NEW DELHI – Last December’s fatal gang rape of a 23-year-old woman in New Delhi triggered an unprecedented public outcry in India. Tens of thousands of citizens took to the streets to demand an end to police indifference to women’s safety, stronger laws, and speedier trials for those charged with crimes against women. The protests launched a countrywide movement, spurring nonstop media coverage of women’s issues. So, has significant change followed?
Within eight days of the rape, a special commission, led by former Supreme Court Chief Justice J.S. Verma, was established. The commission’s roughly 700-page report, completed in only 29 days, urged the government to take swift, far-reaching action. Among the report’s recommendations were stronger penalties for sex crimes, including harassment; a requirement that police officers report every instance of alleged rape; and broader measures to address pervasive discrimination against women.
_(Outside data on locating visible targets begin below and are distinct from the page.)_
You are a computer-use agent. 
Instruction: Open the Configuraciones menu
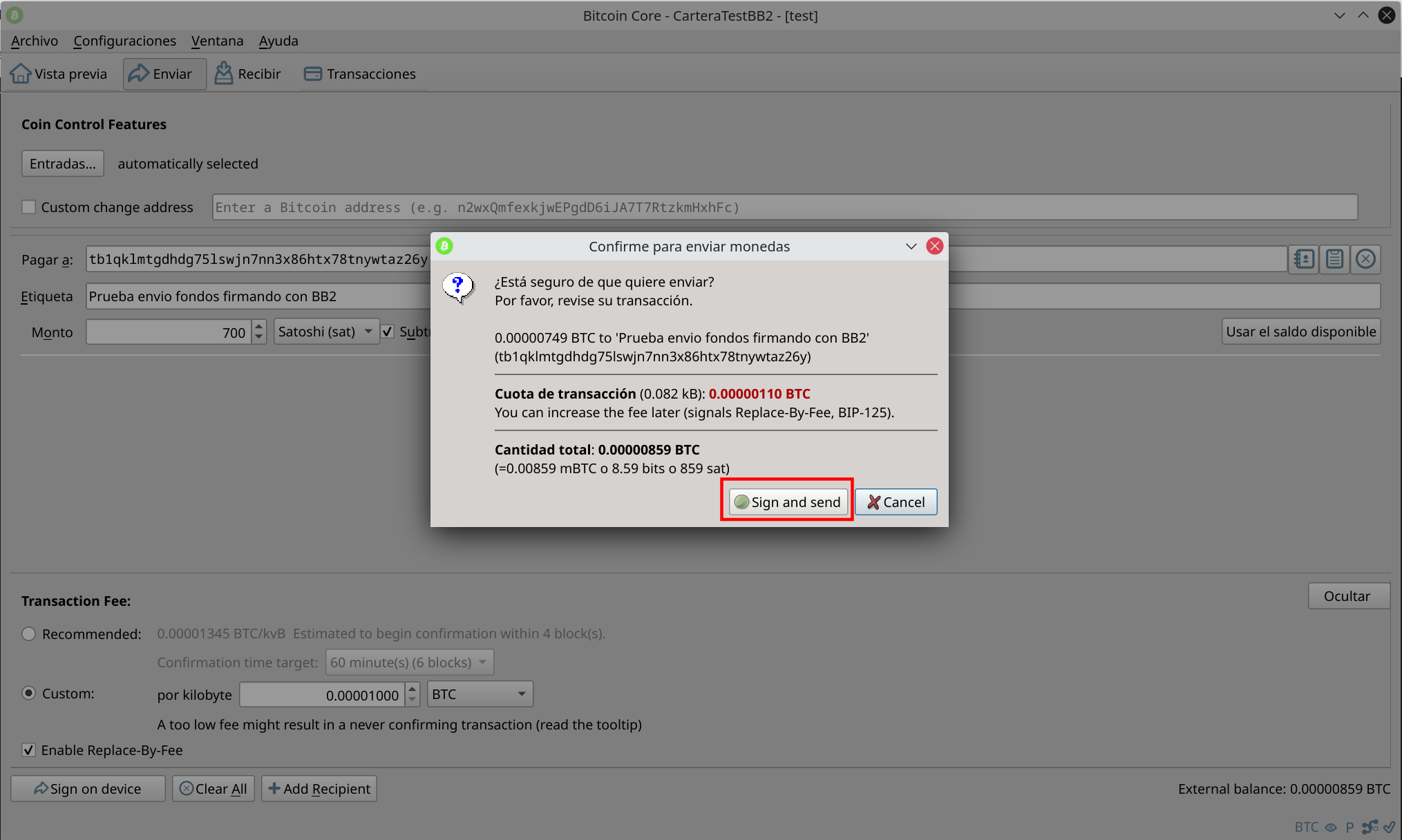coord(124,41)
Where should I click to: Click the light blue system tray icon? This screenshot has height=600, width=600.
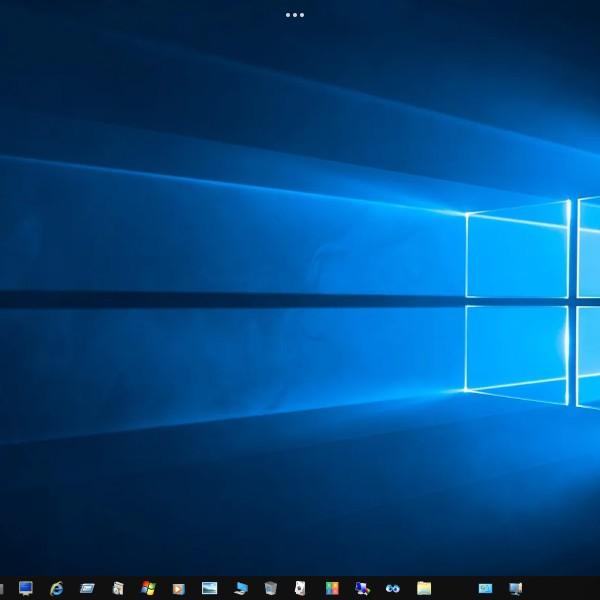click(485, 588)
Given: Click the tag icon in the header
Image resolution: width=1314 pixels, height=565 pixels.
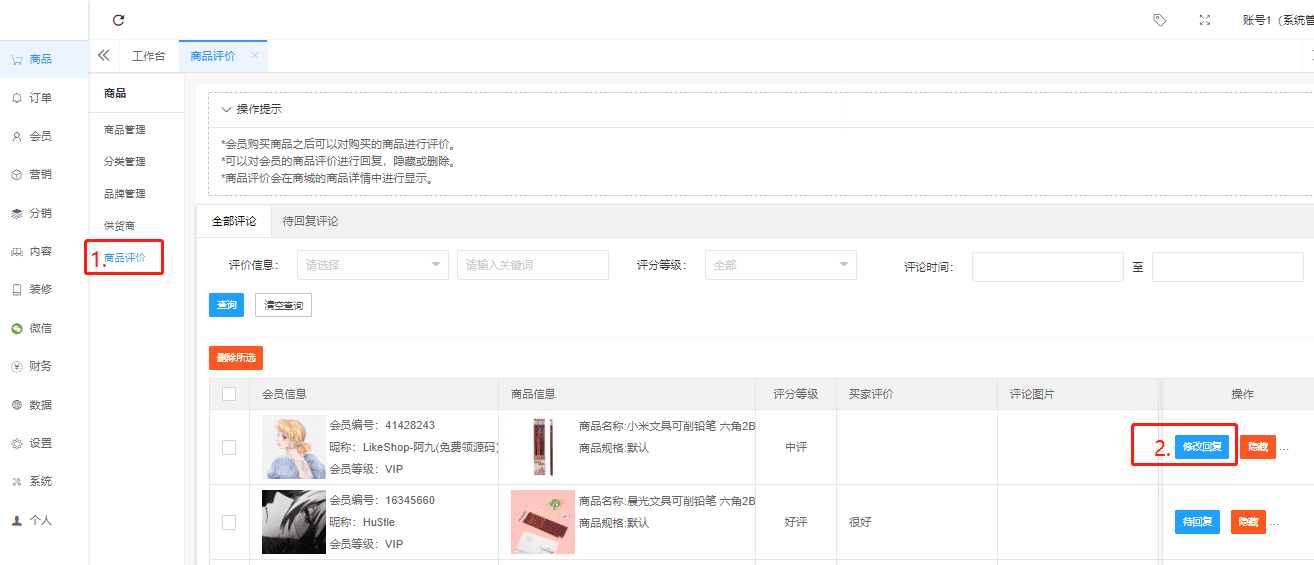Looking at the screenshot, I should (x=1159, y=20).
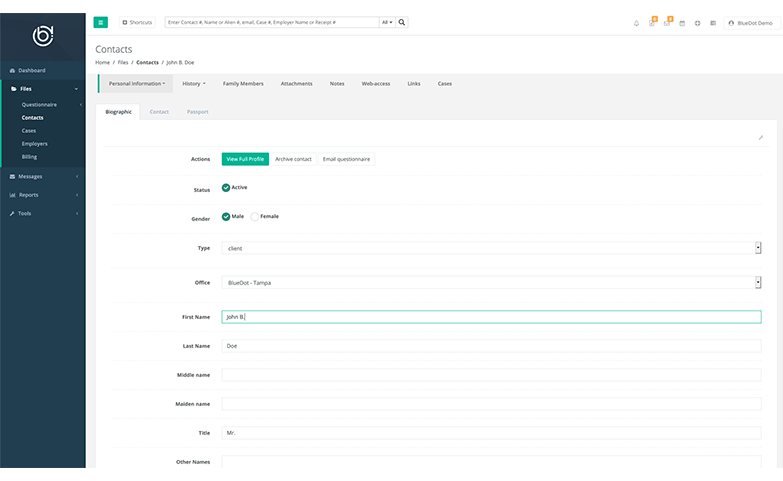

India’s government responded two weeks later, announcing a new ordinance that not only expands the definition of rape, but also makes behavior such as groping, stalking, trafficking, and voyeurism serious criminal offenses. But, as the commission’s report highlighted, India does not lack laws intended to deter sexual violence against women. Rather, amid widespread ignorance and apathy, government and law enforcement have lacked the motivation to administer existing laws adequately.
The recent explosion of long-dormant public outrage should be a tipping point, precipitating genuine progress toward a more equal society. But designing effective policies to diminish the obstacles confronting women and girls requires measuring the prevalence of the attitudes and habits that limit their potential. If the recently enacted laws are to have the intended effect, Indian society must reject discriminatory mindsets and practices.